*Brief*
Copy exactly, from the beginning of the material below, every line up to and including the one holding "Click the Wolves league loss bullet text", with the pictures left out.

*Record extracts*
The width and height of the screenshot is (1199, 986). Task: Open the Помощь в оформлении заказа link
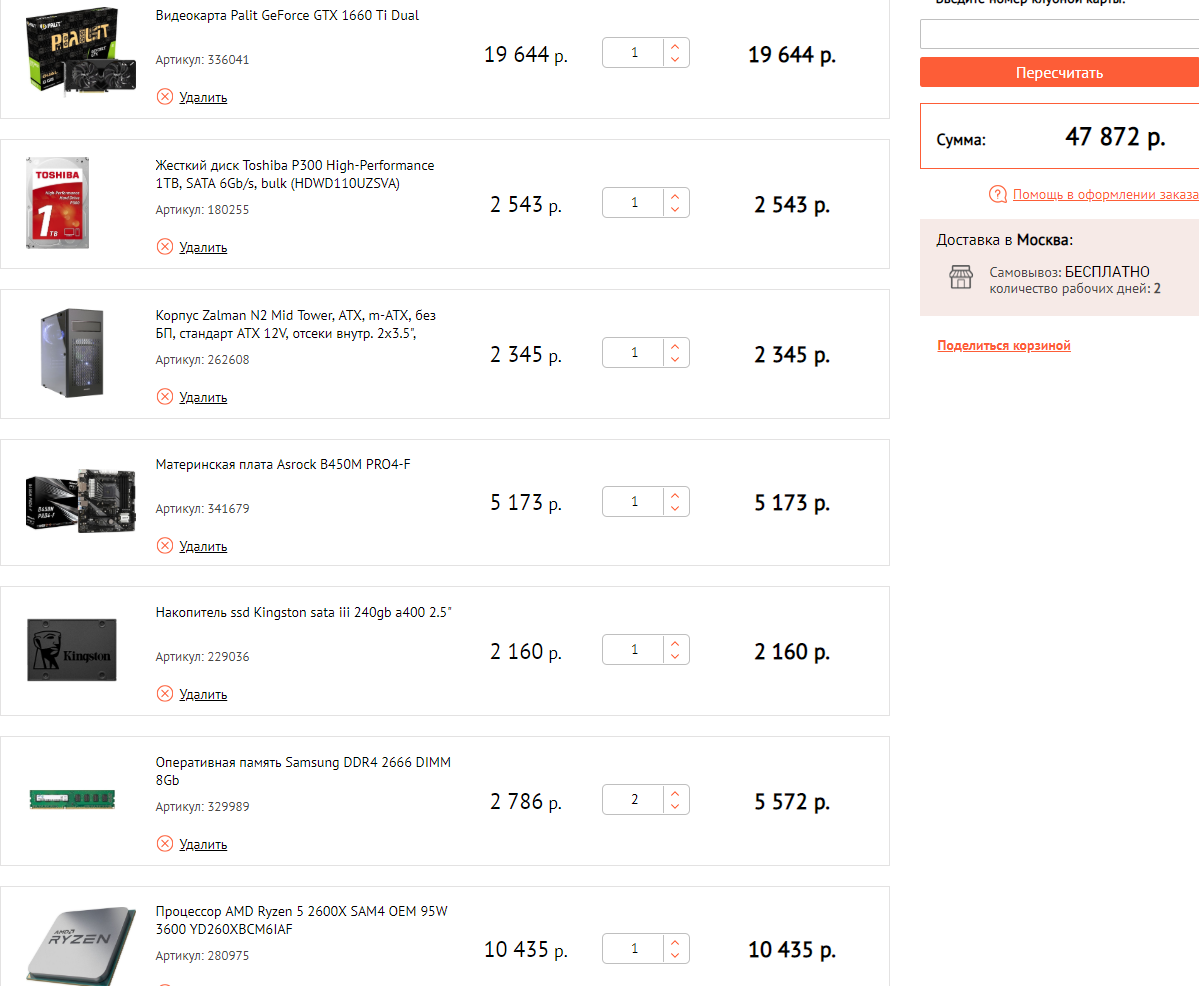[1105, 195]
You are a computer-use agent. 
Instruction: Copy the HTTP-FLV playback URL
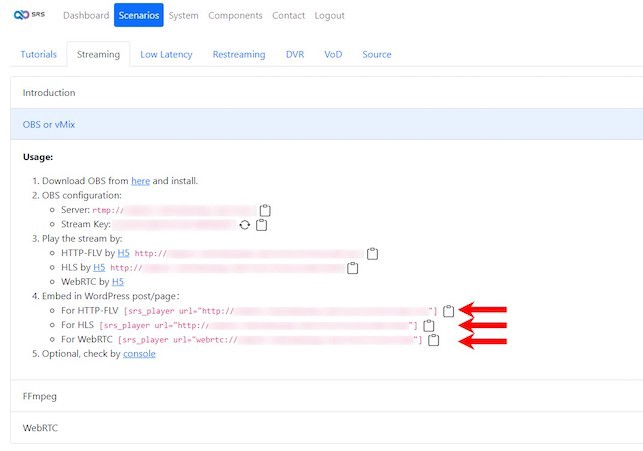pyautogui.click(x=372, y=254)
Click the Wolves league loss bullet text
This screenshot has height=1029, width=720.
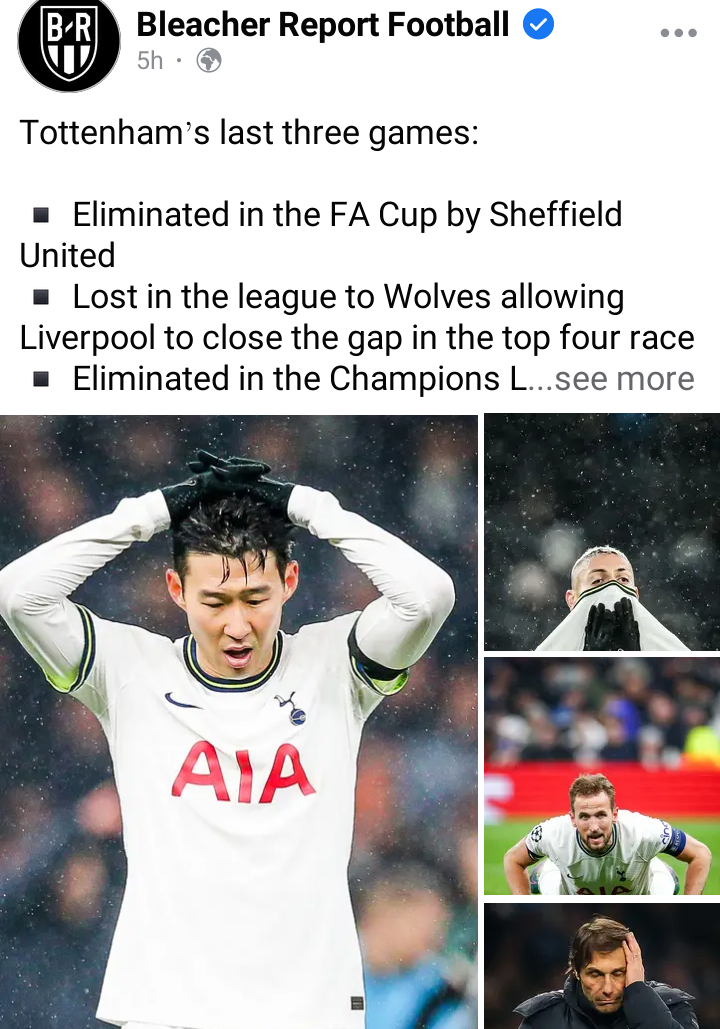[357, 317]
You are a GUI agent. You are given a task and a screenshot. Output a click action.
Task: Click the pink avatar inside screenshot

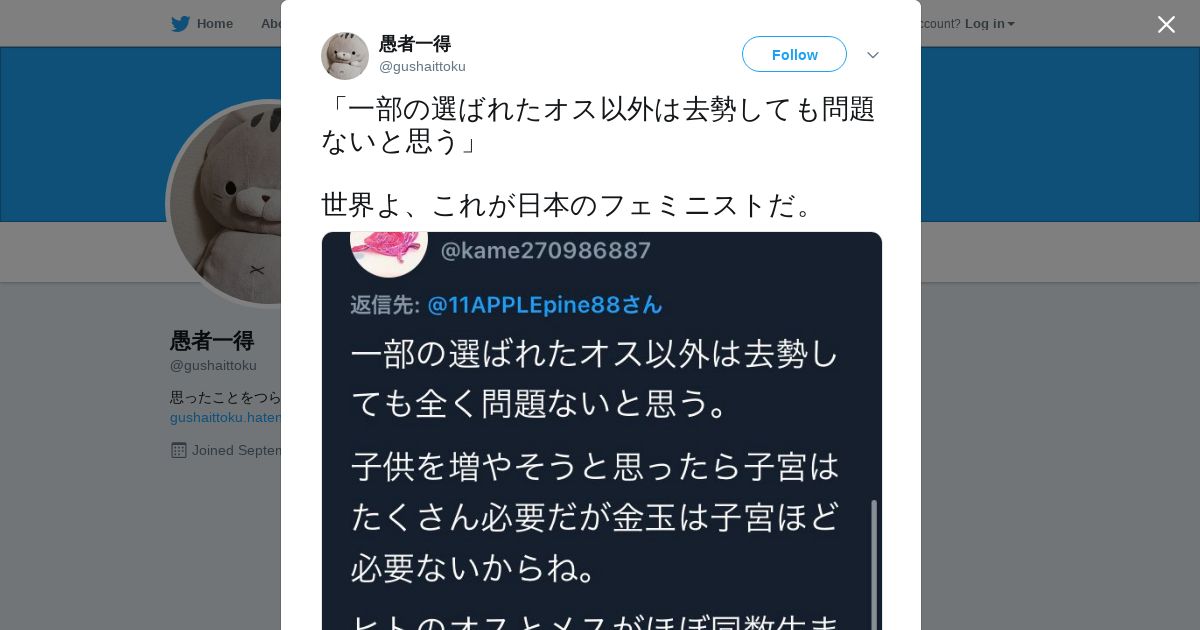click(389, 250)
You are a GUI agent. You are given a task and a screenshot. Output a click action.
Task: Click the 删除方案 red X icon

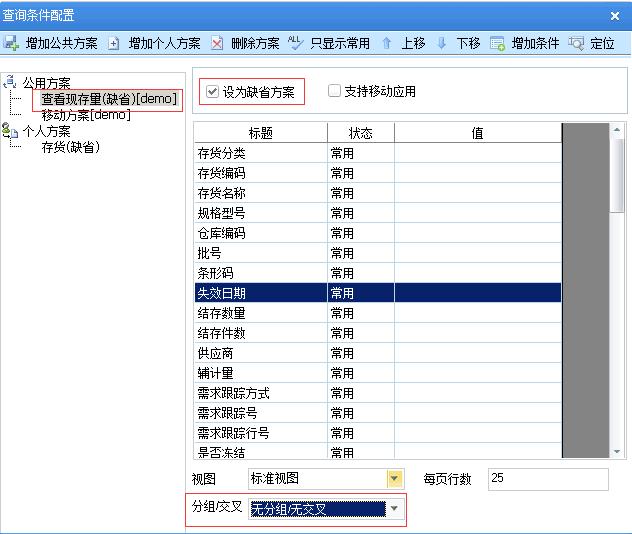217,43
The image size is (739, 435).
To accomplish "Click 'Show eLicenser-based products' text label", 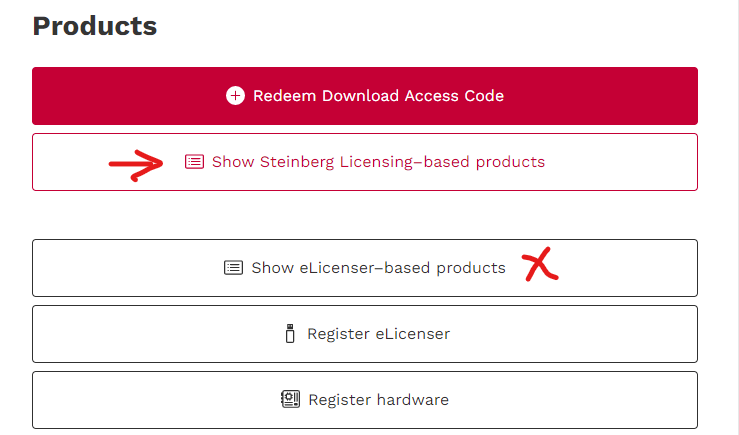I will pyautogui.click(x=378, y=268).
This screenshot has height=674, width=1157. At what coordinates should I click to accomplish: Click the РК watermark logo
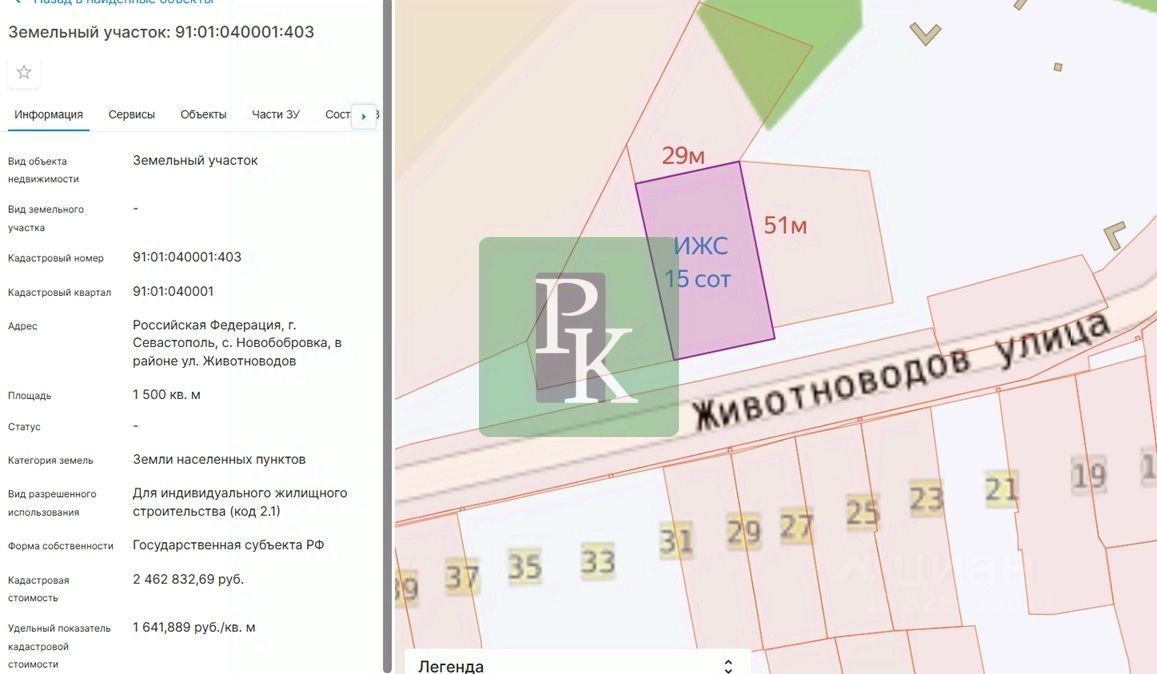coord(578,337)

*Answer space*
The width and height of the screenshot is (1199, 986). Task: Open the Помощь в оформлении заказа link
[1105, 195]
You are a computer-use agent. 
Instruction: Copy the HTTP-FLV playback URL
pyautogui.click(x=372, y=254)
Click the Wolves league loss bullet text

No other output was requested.